= Fusgeyer =

Group of Jewish Romanian emigrants

The fusgeyers (פֿוסגײער, "pedestrian" or "wayfarer"; drumeți or pietoni) were a movement of Romanian Jews who emigrated in an organized manner from Romania from 1900 to 1920. Their name refers to the fact that they were often too poor even to purchase a train ticket to a port city. Roughly 60,000 Jews left the country during that period, going to Austria and Germany and then onwards via port cities to Canada and the United States. The number of specifically fusgeyer emigrants may be lower, perhaps a few thousand.

==History==

The 1866 Constitution of Romania barred citizenship for non-Christians, meaning that most Jews in the country lived with severely reduced rights. Various attempts at mass Jewish emigration happened between that year and 1900, often in the face of resistance from the Romanian government After a famine in 1899 and outbreaks of antisemitic violence, many young Romanian Jews developed a new practice of emigration: banding into disciplined groups which would share resources and leave the country together. The first such group was created in May 1899 in Bârlad. A man named Ginsburg recruited 94 people who started calling themselves "the Wayfarers from Bârlad". This group inspired several other groups from other cities, which either named themselves after their city, the name of their occupation, or by a romantic name such as "One Heart" or "The Wandering Jew".

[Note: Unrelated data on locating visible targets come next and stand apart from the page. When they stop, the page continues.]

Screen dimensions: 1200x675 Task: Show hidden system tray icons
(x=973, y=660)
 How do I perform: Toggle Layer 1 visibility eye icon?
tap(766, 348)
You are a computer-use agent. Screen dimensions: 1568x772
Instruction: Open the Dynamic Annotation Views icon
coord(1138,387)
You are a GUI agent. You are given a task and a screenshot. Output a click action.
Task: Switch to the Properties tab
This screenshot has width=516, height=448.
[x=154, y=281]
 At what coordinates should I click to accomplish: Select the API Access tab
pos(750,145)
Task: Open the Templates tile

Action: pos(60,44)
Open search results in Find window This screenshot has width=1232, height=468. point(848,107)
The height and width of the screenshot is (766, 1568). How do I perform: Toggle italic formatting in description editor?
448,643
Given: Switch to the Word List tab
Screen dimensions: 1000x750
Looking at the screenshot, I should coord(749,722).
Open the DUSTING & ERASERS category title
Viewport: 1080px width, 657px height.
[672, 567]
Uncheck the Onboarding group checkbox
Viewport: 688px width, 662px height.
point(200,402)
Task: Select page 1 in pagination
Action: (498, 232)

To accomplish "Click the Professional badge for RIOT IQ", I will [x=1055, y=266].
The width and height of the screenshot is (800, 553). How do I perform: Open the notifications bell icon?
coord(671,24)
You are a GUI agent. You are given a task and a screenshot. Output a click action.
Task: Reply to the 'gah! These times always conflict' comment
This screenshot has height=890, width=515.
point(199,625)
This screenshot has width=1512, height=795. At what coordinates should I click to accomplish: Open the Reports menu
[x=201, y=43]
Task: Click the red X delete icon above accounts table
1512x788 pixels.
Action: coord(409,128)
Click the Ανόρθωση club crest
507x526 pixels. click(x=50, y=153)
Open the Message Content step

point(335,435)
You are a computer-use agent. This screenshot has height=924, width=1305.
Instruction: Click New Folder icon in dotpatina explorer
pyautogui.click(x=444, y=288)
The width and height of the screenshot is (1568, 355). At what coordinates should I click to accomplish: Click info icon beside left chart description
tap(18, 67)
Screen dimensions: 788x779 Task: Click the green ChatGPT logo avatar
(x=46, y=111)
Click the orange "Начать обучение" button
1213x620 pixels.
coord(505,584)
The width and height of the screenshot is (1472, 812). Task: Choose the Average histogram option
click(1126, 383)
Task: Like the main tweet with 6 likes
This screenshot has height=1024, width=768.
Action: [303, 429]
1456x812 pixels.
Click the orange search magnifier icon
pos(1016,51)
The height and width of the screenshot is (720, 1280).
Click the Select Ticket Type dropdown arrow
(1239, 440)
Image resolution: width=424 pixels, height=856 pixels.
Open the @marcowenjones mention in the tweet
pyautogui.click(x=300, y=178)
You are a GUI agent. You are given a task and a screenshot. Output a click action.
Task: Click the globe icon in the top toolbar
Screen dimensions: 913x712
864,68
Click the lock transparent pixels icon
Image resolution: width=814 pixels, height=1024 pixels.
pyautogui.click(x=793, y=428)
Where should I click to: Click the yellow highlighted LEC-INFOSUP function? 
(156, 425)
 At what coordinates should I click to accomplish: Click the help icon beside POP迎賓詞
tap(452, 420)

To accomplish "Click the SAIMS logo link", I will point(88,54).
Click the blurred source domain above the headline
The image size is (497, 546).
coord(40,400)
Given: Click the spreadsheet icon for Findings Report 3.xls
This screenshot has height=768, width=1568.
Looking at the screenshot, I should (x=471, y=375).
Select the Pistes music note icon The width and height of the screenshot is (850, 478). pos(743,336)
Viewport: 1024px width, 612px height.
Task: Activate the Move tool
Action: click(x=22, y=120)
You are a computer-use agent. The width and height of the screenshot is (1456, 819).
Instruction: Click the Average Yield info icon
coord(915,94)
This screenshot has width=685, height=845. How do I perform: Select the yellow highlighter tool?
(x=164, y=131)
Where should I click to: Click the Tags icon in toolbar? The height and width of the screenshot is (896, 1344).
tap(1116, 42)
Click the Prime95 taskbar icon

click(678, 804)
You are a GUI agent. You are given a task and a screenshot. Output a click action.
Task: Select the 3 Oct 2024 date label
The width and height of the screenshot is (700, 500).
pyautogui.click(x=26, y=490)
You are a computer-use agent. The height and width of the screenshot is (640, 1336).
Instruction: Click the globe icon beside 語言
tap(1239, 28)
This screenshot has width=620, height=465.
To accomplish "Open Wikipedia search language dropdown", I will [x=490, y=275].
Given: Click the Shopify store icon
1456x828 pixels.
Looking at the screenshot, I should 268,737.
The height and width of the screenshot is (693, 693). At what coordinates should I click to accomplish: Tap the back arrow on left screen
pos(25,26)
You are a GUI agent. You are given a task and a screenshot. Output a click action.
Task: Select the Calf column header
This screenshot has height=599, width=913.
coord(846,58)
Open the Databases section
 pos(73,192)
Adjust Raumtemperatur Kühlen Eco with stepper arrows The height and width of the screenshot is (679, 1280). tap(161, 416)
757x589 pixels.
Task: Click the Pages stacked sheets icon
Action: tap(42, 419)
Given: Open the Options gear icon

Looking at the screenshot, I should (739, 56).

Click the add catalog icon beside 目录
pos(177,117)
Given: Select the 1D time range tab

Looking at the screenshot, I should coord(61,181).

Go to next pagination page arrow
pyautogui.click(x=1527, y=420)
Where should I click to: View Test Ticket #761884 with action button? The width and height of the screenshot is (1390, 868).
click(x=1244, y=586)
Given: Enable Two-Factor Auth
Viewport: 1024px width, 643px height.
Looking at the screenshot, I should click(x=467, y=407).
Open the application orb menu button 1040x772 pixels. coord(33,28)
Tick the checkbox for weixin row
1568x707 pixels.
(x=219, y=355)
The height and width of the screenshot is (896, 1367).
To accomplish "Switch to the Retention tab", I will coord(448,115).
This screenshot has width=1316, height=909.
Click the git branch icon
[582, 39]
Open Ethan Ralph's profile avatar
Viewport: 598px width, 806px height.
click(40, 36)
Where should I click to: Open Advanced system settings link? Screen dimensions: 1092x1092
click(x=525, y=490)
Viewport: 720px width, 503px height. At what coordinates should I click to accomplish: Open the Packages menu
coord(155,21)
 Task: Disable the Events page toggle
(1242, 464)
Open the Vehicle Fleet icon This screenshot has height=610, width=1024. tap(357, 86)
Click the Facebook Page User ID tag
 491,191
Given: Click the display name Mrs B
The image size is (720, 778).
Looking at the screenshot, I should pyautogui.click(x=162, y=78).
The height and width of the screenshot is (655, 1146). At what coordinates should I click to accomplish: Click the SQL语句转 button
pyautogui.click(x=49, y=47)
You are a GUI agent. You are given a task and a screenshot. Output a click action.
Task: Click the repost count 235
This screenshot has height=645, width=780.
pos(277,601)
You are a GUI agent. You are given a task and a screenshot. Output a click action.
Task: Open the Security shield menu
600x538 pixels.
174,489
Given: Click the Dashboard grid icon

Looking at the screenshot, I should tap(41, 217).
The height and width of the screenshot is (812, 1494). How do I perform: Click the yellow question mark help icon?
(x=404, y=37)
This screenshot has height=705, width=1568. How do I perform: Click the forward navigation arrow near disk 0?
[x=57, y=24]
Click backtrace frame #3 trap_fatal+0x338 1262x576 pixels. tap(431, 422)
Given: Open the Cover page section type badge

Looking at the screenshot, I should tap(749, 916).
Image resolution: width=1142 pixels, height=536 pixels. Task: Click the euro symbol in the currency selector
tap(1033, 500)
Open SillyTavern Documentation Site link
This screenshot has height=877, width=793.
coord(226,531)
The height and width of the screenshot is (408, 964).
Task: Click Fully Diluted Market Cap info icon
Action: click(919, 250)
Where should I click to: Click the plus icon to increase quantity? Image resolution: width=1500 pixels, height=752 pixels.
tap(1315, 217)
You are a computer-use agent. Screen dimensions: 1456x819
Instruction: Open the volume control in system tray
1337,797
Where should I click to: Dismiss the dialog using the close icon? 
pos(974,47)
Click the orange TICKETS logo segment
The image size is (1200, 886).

After they reached the Austro-Hungarian border, they were often provided funds for rail passage by charitable Jewish organizations.

==Literary representation==
Many of the current-day articles about the fusgeyers cite Jill Culiner's 2004 book Finding Home: In the Footsteps of the Jewish Fusgeyers for most of their factual information. Her book in turn was inspired by the Yiddish language memoir of one of the original fusgeyers, Jacob Finkelstein's "Zikhroynes fun a fusgeyer fun Rumania kayn Amerika", which won a contest by the YIVO in 1945 and was printed in their journal, YIVO Bleter.